The MMIWG inquiry cost nearly $100 million to reach that conclusion, a hefty price tag for supposedly serious people to misinterpret history and facts so brazenly. One might wonder if there wasn't a hidden agenda for using the "g-word" in order to gain more attention and funding.

Genocide is defined by the United Nations as "acts committed with intent to destroy... a national, ethnical, racial, or religious group."

Canada has committed sins against aboriginals. But the worst trespasses of the Indian Act and residential school system were never a Holomdor or Holocaust. Marginalization, segregation, even apartheid-like behaviour at times?

Yes. But state enforced famine cleansing?

No, and the report's authors are woefully off base to say otherwise.

The inquiry's title hinted at purposes beyond polarization. But what is really happening to Indigenous women and girls can't be said because of political correctness: a majority of victims are targeted by men (and women) from the same population.

• • • • • • •

■ **To be done**
(1) How much did the MMIWG inquiry cost, according to the commentary on the MMIWG inquiry?
(2) Please continue the commentary on the MMIWG inquiry from its final sentence onward.

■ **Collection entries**
• • • • • • •

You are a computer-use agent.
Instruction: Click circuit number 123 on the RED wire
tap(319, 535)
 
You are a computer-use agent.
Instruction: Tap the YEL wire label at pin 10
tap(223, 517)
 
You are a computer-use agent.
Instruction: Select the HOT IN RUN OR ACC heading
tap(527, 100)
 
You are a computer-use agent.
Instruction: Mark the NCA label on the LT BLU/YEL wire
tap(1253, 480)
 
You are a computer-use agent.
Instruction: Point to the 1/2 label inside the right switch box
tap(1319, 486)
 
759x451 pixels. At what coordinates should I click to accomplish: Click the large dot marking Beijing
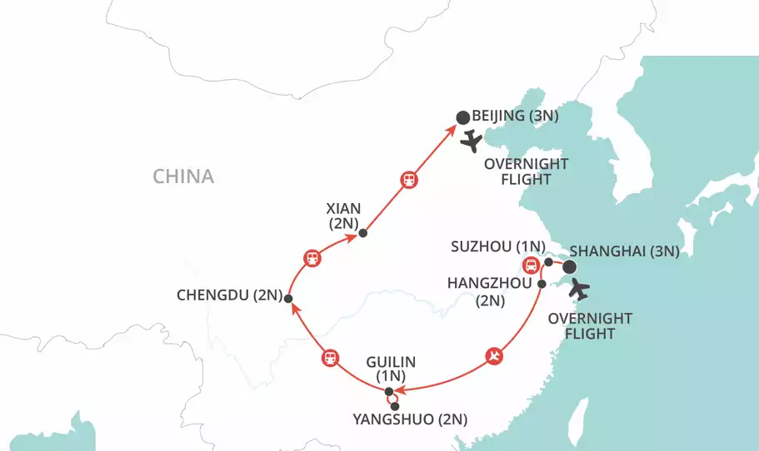tap(462, 117)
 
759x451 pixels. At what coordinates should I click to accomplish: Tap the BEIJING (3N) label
tap(511, 116)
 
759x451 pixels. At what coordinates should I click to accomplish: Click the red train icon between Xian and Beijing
tap(409, 180)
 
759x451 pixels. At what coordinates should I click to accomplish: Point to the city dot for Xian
tap(362, 234)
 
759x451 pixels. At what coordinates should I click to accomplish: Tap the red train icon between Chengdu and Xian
tap(312, 257)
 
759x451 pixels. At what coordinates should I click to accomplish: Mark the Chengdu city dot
tap(287, 298)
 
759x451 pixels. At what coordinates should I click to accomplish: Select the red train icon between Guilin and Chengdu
tap(330, 359)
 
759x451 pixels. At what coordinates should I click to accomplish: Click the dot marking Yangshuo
tap(394, 407)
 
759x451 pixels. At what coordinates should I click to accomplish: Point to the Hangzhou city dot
tap(542, 285)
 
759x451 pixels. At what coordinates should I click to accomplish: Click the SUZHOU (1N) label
tap(497, 246)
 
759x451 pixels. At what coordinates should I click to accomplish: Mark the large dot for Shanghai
tap(570, 267)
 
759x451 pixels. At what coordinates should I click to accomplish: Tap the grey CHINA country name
tap(183, 176)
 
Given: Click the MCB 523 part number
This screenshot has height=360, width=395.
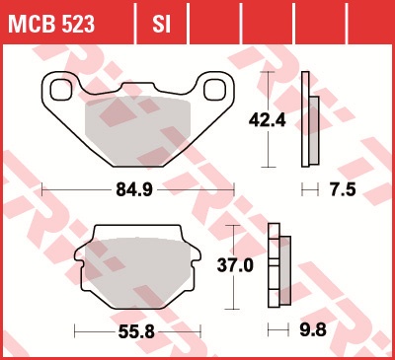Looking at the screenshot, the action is click(51, 24).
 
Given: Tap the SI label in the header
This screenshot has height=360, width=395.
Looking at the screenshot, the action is click(161, 24).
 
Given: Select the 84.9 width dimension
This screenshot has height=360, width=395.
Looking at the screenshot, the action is click(134, 189).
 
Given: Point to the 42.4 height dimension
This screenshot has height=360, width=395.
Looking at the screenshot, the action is click(268, 120).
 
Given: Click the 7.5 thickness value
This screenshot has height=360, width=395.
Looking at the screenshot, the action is click(343, 189).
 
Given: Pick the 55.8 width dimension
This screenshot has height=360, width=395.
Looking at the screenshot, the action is click(136, 332).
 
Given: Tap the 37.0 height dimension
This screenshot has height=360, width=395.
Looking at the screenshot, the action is click(235, 265).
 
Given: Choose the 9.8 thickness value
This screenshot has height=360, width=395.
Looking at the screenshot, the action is click(313, 329).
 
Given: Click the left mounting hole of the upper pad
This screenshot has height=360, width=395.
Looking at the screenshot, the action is click(61, 90).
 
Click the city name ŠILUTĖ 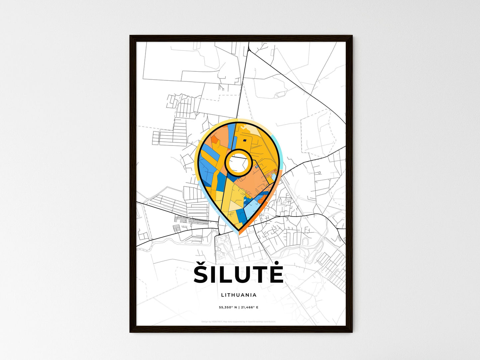(239, 274)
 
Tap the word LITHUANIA (239, 295)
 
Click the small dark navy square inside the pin (244, 140)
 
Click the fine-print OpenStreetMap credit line (239, 321)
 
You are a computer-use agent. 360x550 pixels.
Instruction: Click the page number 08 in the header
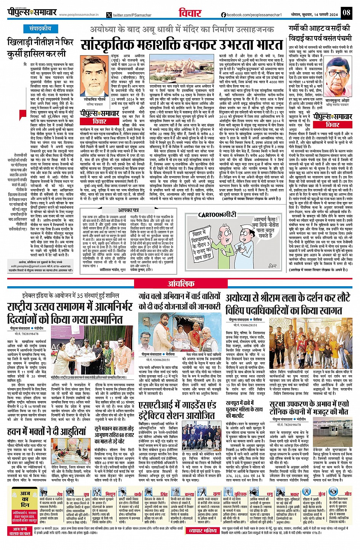346,12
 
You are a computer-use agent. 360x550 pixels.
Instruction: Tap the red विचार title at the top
190,13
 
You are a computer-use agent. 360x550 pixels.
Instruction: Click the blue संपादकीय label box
40,29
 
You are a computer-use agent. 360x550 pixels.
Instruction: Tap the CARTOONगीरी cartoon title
217,215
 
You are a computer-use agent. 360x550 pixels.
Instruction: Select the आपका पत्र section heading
128,210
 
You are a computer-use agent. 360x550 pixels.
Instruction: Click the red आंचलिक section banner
181,284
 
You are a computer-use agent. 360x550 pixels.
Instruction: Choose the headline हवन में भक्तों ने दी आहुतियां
47,431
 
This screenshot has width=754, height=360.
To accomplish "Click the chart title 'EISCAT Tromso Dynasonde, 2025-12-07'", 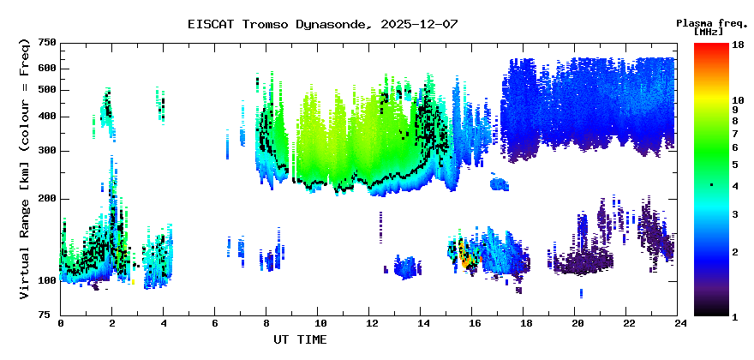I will [x=322, y=24].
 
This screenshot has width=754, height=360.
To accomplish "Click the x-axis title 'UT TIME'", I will [x=300, y=339].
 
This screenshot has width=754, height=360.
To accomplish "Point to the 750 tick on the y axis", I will [x=47, y=43].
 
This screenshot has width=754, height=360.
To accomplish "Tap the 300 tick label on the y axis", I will [x=47, y=151].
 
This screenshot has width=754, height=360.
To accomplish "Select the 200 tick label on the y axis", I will [x=47, y=198].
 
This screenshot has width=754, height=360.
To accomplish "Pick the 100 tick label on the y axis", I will [x=47, y=280].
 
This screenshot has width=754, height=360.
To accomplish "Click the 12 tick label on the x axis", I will [x=371, y=324].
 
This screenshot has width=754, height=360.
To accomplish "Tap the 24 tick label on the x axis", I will [x=680, y=324].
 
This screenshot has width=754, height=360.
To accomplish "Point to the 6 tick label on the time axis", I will [x=216, y=324].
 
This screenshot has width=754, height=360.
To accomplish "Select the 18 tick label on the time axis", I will [x=525, y=324].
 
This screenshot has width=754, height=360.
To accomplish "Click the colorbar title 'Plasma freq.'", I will [x=710, y=22].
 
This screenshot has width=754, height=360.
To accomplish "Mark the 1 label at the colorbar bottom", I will [x=734, y=317].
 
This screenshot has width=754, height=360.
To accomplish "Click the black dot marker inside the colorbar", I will [x=710, y=185].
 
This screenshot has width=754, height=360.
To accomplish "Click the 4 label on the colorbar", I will [x=734, y=186].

• • • • • • •

■ **Answers in order**
(1) Nearly $100 million.

(2)
Of the remainder, many are the victims of predators and serial killers, particularly on our Highway of Tears.

Finally, the poverty on reserves makes women and their children, especially daughters, vulnerable to cycles of abuse.

All of this has been well known for decades but, ironically, economic solutions are those shouted down the loudest.

Improvements on reserves require changes to the Indian Act, which threatens the power enjoyed by families who dominate chief and council; thus more funding is demanded, instead of the liberty and enfranchisement, notably private property, that might end the socio-economic realities that make Indigenous women and girls susceptible to exploitation.

Someday, a direct connection between the American money funding aboriginal groups' injunctions against economic opportunities in Canada and the choices leading to the abuse or death of female Indians will be drawn, revealing a calumny and blood guilt that damns us all.

But outside the callous hearts of Aboriginal activists and oligarchs, the worst crimes committed against women and girls ought to be answered with reinstating the death penalty.

It's cold comfort to the mourning families, but at least the public would know justice was done.

The law should apply retroactively and those quibbling about "ex post facto" are welcome to explain to Canadians why we are feeding and sheltering monsters who were proven guilty in open court.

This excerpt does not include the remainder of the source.